Lydia was responsible for a $55 million budget, a staff of 350 members, a team of 1,000 production professionals, and more than 10,000 volunteers. She also worked on the Gore Campaign as an official surrogate after her assignment as CEO of the Convention. Lydia served as political and business consultant and served on the 2001 Villaraigosa Campaign. Lydia served from 1994 to 1999 as Executive Director of SVREP. Before joining SVREP, she served as National Leadership Director for the Mexican American Legal Defense and Educational Fund (MALDEF) from 1989 to 1994. She worked for the Latino Issues Forum, Monterey Bay Girl Scouts as field organizer before she joined MALDEF.
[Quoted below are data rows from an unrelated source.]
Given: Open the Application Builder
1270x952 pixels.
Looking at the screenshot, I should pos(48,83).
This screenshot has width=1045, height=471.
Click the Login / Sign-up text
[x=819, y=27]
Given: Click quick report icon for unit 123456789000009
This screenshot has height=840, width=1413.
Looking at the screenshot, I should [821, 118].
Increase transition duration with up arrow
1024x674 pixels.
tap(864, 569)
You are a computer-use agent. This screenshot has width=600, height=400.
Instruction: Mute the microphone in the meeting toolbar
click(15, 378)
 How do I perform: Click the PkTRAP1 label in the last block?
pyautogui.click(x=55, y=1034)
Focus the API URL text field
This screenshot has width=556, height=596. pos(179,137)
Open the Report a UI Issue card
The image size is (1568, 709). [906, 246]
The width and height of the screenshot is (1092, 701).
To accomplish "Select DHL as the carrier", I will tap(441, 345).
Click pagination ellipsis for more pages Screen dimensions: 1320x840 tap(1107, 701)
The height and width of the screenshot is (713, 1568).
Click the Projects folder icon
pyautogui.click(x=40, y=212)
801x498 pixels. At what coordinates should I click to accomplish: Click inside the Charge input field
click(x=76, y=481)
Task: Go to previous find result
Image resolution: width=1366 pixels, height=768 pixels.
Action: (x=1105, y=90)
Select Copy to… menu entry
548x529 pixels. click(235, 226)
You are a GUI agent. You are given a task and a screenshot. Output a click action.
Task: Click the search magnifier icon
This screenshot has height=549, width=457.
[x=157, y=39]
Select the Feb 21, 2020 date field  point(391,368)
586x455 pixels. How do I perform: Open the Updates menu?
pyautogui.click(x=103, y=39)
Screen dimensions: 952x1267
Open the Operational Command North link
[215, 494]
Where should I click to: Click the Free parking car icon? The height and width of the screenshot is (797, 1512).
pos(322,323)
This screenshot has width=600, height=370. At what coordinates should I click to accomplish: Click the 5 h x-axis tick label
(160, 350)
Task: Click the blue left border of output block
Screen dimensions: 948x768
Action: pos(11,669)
Lydia serves as Chair of the Texas Latino Redistricting Task Force. She serves as Chair of the Texas Senate Latino Caucus and Mexican American Legislative Caucus Civic Engagement Taskforce. Lydia serves on the board of directors for MPMC (MALDEF Building) and TX-ACLU.

Lydia has served on numerous boards and commissions including the National Board of the Mexican American Legal Defense and Educational Fund (MALDEF) as 2nd Vice Chair, Personnel and Nominations Committee (2008 to 2014), State Farm Advisory Committee, California Prop 40 Committee; member of the Executive Committee, Girls Scouts of America (1996-1999), San Antonio Planned Parenthood Board (1997-1999), Los Angeles Based City Project, an environmental justice law firm (2001-2012; she served as board chair from 2002 to 2008), Monterey County United Way Allocations Committee, Immigrant Rights Coalition for the Central Coast, Santa Cruz County Affirmative Action Commission, Salinas Affirmative Action Committee and the CA Task Force on Hispanics and the Civil Service.

Lydia was featured in the "Movers and Shakers" of Elections and Campaigns Magazine, Working Women Magazine, People en Español, Latina Magazine, Latina Style Magazine, the California Journal, Hispanic Magazine, Hispanic Business Magazine, The Los Angeles Times and has been interviewed by hundreds of media organizations in the US and abroad.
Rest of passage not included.